Собственные схемы. Этот шаблон используется в сочетании с многотенантной моделью с разными схемами. Каждая схема принадлежит определенному тенанту и содержит определенный, отличный от остальных, набор расширяемых строго типизированных столбцов. Для подхода с собственными схемами следует учесть следующие факторы:

◦Этот подход требует инкапсуляции и абстракции слоя доступа к данным и наличия обработчика запросов, хотя O/RM-инфраструктуры, такие как Microsoft Entity Framework (EF) или инфраструктура с открытым исходным кодом NHibernate, могут упростить реализацию. Больше сведений по данным вопросам можно найти в материалах, приведенных в разделе Дополнительные источники в конце этой главы.

◦Каждый тенант имеет собственную таблицу, и схема таблицы меняется при каждом добавлении или удалении поля. Запросы работают с данными с плавающей точкой (не все столбцы строкового типа). Однако обновление схемы базы данных является непростой задачей из-за масштабного дублирования совместно используемых полей тенантов (в отличие от подхода с фиксированными столбцами, когда одна или более таблиц являются общими для всех тенантов).

◦Фильтрация по расширенным столбцам при таком подходе более производительна, чем при использовании шаблона с фиксированными столбцами, потому что в данном случае используются элементарные типы данных.

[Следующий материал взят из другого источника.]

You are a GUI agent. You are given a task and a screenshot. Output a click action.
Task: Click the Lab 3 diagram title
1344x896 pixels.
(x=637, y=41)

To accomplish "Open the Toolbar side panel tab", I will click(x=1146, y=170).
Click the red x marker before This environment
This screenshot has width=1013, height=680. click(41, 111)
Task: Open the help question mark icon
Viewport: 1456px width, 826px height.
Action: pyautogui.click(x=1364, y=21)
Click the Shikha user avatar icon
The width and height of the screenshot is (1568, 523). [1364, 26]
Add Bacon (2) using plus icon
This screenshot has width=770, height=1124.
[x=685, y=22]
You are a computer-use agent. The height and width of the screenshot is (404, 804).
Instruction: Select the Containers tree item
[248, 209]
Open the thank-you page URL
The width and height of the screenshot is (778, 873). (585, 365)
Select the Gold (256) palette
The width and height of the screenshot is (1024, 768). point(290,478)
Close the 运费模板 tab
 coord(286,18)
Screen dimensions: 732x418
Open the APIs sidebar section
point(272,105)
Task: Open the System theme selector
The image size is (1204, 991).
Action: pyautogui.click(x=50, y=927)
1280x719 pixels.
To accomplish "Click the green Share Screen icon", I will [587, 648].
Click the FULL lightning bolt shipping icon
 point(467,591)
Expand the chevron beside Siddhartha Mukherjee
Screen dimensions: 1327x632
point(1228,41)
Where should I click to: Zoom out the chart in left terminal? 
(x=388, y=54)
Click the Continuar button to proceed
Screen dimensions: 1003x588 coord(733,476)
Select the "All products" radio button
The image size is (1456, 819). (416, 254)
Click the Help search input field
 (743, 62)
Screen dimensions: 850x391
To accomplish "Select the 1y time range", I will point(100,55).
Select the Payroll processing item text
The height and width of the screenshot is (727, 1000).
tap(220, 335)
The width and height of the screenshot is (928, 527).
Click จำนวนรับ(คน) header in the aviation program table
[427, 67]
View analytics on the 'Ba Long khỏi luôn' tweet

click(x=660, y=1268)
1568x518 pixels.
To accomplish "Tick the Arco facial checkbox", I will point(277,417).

Таблица пар имя/значение. Этот шаблон позволяет потребителям расширять модель данных произвольным образом (неограниченным количеством столбцов), сохраняя собственные данные в отдельной таблице и используя метаданные для определения меток и типов данных для собственных полей каждого тенанта. При использовании подхода учитывайте следующие факторы:

◦Он вводит дополнительный уровень сложности для функций базы данных, таких как индексация, запросы и обновление записей. Например, для извлечения данных необходимо больше операций объединения, также сложность представляют фильтрация и группировка.

◦Работать приходится лишь с одной базой данных. Однако если рост числа пользователей приводит к увеличению базы данных, она может масштабироваться вертикально с секционированием тенантов для использования отдельных баз данных.

◦Этот подход будет менее производительным, чем остальные, поскольку извлечение данных требует множества операций объединения.